13.2 Protection. Each party agrees to protect the confidentiality of the Confidential Information of the other party in the same manner that it protects the confidentiality of its own confidential information of like kind (but in no event using less than reasonable care).
13.3 Compelled Disclosure. If the Receiving Party is compelled by law to disclose Confidential Information of the Disclosing Party, it shall provide the Disclosing Party with prior notice of such compelled disclosure (to the extent legally permitted) and reasonable assistance, at Disclosing Party’s cost, if the Disclosing Party wishes to contest the disclosure.
13.4 Remedies. If the Receiving Party discloses or uses (or threatens to disclose or use) any Confidential Information of the Disclosing Party in breach of confidentiality protections hereunder, the Disclosing Party shall have the right, in addition to any other remedies available to it, to seek injunctive relief to enjoin such acts, it being specifically acknowledged by the parties that any other available remedies are inadequate.

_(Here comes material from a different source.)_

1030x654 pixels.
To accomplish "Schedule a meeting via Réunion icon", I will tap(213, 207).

14. RELATIONSHIP TO ONLINE SERVICE
The Services provided under this Agreement may be in support of the Customer’s right to access and use, under a separate Agreement, to Fairsail’s online, Web-based applications. Such separate Agreement shall govern all use by the Customer of such online, Web-based applications provided by Fairsail. Neither this Agreement nor any Work Order hereunder grants the Customer any license or rights to use such online, Web-based applications provided by Fairsail. In addition, except for the Services described in Work Orders hereunder, the Customer agrees that its purchase of Services under this Agreement is not contingent upon the delivery of any future functionality or features in Fairsail’s online, Web-based applications, nor is it dependent upon any oral or written public comments made by Fairsail with respect to future functionality or features.

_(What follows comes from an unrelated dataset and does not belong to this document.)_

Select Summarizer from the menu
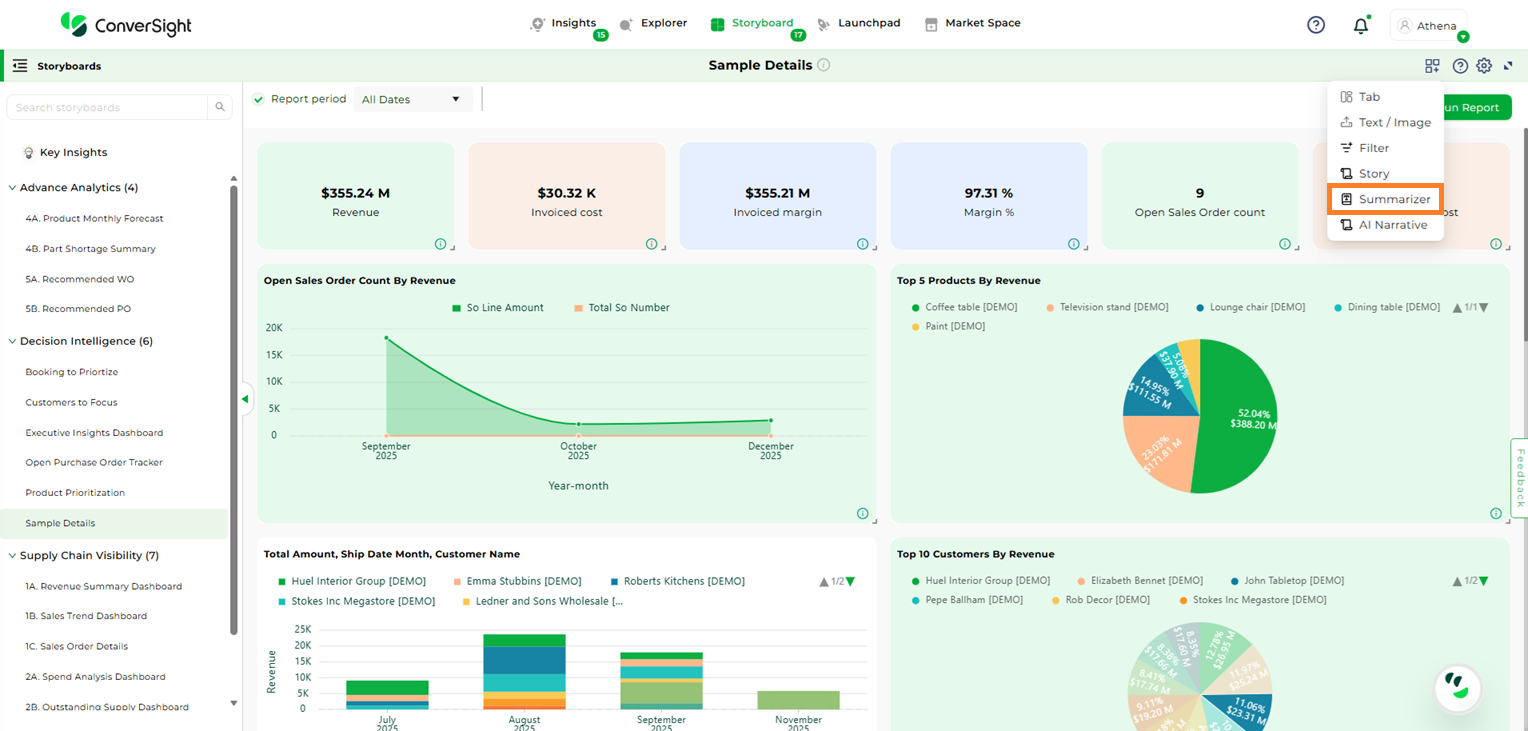This screenshot has height=731, width=1528. coord(1385,199)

15.1 This Agreement and any dispute or claim arising out of or in connection with it or its subject matter or formation (including non-contractual disputes or claims) shall be governed by and construed in accordance with the law of England and Wales. Each party irrevocably agrees that the courts of England and Wales shall have exclusive jurisdiction to settle any such dispute or claim.
15.2 This Agreement, together with any applicable Work Order, comprises the entire agreement between the Customer and Fairsail and supersedes all prior or contemporaneous negotiations, discussions or agreements, whether written or oral, between the parties regarding the subject matter contained herein. No text or information set forth on any other purchase order, pre-printed form or document (other than a Work Order, if applicable) shall add to or vary the terms and conditions of this Agreement.
15.3 If any provision of this Agreement is held by a court of competent jurisdiction to be invalid or unenforceable, then such provision(s) shall be construed, as nearly as possible, to reflect the intentions of the invalid or unenforceable provision(s), with all other provisions remaining in full force and effect.
15.4 The failure of Fairsail to enforce any right or provision in this Agreement shall not constitute a waiver of such right or provision unless acknowledged and agreed to by Fairsail in writing.
15.5 This Agreement does not confer any rights on any third party, whether pursuant to the Contracts (Rights of Third Parties) Act 1999, or otherwise.
15.6 No joint venture, partnership, employment, or agency relationship exists between the Customer and Fairsail as a result of this agreement or use of the Service.